* _Exercise aim_: Transcribe every record exactly as it appears.

* _Provided material_:
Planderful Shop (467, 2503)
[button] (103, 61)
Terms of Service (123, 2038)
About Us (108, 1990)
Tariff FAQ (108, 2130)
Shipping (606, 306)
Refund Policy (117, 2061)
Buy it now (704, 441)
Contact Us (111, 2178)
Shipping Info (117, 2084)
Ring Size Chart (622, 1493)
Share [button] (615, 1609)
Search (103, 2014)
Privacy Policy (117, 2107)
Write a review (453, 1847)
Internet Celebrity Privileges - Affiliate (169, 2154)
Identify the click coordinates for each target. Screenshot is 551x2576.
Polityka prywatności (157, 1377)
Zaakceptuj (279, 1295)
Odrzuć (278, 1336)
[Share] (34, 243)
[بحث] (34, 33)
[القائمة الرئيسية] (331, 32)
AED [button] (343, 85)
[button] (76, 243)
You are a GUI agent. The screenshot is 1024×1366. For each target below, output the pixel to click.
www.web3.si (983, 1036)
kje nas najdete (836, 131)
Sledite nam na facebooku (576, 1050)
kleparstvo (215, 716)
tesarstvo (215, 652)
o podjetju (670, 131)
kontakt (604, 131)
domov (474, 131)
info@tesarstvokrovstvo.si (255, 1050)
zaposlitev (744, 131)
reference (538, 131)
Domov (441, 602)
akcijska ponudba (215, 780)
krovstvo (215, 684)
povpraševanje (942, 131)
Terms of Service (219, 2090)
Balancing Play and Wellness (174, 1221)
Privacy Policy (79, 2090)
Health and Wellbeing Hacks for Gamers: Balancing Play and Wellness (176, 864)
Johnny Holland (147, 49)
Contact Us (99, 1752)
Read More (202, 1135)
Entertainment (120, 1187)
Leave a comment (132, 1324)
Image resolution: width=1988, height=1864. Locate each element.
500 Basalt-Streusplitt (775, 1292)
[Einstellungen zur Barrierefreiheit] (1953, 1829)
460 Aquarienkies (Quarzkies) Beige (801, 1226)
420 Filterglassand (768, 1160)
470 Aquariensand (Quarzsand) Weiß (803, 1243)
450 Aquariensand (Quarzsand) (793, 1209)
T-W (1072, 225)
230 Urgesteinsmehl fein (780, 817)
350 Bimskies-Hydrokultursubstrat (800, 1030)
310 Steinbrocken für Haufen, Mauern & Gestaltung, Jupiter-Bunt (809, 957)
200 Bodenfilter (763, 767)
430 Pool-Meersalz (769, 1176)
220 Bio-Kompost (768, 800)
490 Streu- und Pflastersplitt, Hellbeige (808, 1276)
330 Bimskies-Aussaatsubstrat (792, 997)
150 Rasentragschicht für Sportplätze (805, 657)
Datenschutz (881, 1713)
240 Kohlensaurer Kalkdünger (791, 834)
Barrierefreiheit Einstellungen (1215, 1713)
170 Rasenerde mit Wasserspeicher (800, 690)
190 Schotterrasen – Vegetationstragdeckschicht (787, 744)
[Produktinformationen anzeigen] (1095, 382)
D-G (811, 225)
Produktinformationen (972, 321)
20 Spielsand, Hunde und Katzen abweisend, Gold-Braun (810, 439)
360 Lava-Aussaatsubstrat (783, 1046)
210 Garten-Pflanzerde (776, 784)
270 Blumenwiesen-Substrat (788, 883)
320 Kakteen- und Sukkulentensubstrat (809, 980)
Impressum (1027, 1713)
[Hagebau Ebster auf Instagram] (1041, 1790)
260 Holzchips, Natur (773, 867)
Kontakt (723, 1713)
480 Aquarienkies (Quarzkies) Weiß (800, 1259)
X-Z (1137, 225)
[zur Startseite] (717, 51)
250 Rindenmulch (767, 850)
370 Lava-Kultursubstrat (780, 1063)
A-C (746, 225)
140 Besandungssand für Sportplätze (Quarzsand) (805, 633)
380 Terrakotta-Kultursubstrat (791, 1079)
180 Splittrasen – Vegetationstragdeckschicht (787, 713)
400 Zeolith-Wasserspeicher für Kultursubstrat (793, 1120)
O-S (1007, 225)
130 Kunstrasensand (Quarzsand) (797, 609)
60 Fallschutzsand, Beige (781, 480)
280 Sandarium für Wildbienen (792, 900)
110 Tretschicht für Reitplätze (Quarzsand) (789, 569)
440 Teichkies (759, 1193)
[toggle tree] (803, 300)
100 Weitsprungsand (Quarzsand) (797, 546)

* _Exercise solution_:
Planderful Shop (467, 2503)
[button] (103, 61)
Terms of Service (123, 2038)
About Us (108, 1990)
Tariff FAQ (108, 2130)
Shipping (606, 306)
Refund Policy (117, 2061)
Buy it now (704, 441)
Contact Us (111, 2178)
Shipping Info (117, 2084)
Ring Size Chart (622, 1493)
Share [button] (615, 1609)
Search (103, 2014)
Privacy Policy (117, 2107)
Write a review (453, 1847)
Internet Celebrity Privileges - Affiliate (169, 2154)
Identify the click coordinates for each target. Screenshot is 551x2576.
Polityka prywatności (157, 1377)
Zaakceptuj (279, 1295)
Odrzuć (278, 1336)
[Share] (34, 243)
[بحث] (34, 33)
[القائمة الرئيسية] (331, 32)
AED [button] (343, 85)
[button] (76, 243)
You are a GUI agent. The screenshot is 1024×1366. For each target below, output the pixel to click.
www.web3.si (983, 1036)
kje nas najdete (836, 131)
Sledite nam na facebooku (576, 1050)
kleparstvo (215, 716)
tesarstvo (215, 652)
o podjetju (670, 131)
kontakt (604, 131)
domov (474, 131)
info@tesarstvokrovstvo.si (255, 1050)
zaposlitev (744, 131)
reference (538, 131)
Domov (441, 602)
akcijska ponudba (215, 780)
krovstvo (215, 684)
povpraševanje (942, 131)
Terms of Service (219, 2090)
Balancing Play and Wellness (174, 1221)
Privacy Policy (79, 2090)
Health and Wellbeing Hacks for Gamers: Balancing Play and Wellness (176, 864)
Johnny Holland (147, 49)
Contact Us (99, 1752)
Read More (202, 1135)
Entertainment (120, 1187)
Leave a comment (132, 1324)
Image resolution: width=1988, height=1864. Locate each element.
500 Basalt-Streusplitt (775, 1292)
[Einstellungen zur Barrierefreiheit] (1953, 1829)
460 Aquarienkies (Quarzkies) Beige (801, 1226)
420 Filterglassand (768, 1160)
470 Aquariensand (Quarzsand) Weiß (803, 1243)
450 Aquariensand (Quarzsand) (793, 1209)
T-W (1072, 225)
230 Urgesteinsmehl fein (780, 817)
350 Bimskies-Hydrokultursubstrat (800, 1030)
310 Steinbrocken für Haufen, Mauern & Gestaltung, Jupiter-Bunt (809, 957)
200 Bodenfilter (763, 767)
430 Pool-Meersalz (769, 1176)
220 Bio-Kompost (768, 800)
490 Streu- und Pflastersplitt, Hellbeige (808, 1276)
330 Bimskies-Aussaatsubstrat (792, 997)
150 Rasentragschicht für Sportplätze (805, 657)
Datenschutz (881, 1713)
240 Kohlensaurer Kalkdünger (791, 834)
Barrierefreiheit Einstellungen (1215, 1713)
170 Rasenerde mit Wasserspeicher (800, 690)
190 Schotterrasen – Vegetationstragdeckschicht (787, 744)
[Produktinformationen anzeigen] (1095, 382)
D-G (811, 225)
Produktinformationen (972, 321)
20 Spielsand, Hunde und Katzen abweisend, Gold-Braun (810, 439)
360 Lava-Aussaatsubstrat (783, 1046)
210 Garten-Pflanzerde (776, 784)
270 Blumenwiesen-Substrat (788, 883)
320 Kakteen- und Sukkulentensubstrat (809, 980)
Impressum (1027, 1713)
[Hagebau Ebster auf Instagram] (1041, 1790)
260 Holzchips, Natur (773, 867)
Kontakt (723, 1713)
480 Aquarienkies (Quarzkies) Weiß (800, 1259)
X-Z (1137, 225)
[zur Startseite] (717, 51)
250 Rindenmulch (767, 850)
370 Lava-Kultursubstrat (780, 1063)
A-C (746, 225)
140 Besandungssand für Sportplätze (Quarzsand) (805, 633)
380 Terrakotta-Kultursubstrat (791, 1079)
180 Splittrasen – Vegetationstragdeckschicht (787, 713)
400 Zeolith-Wasserspeicher für Kultursubstrat (793, 1120)
O-S (1007, 225)
130 Kunstrasensand (Quarzsand) (797, 609)
60 Fallschutzsand, Beige (781, 480)
280 Sandarium für Wildbienen (792, 900)
110 Tretschicht für Reitplätze (Quarzsand) (789, 569)
440 Teichkies (759, 1193)
[toggle tree] (803, 300)
100 Weitsprungsand (Quarzsand) (797, 546)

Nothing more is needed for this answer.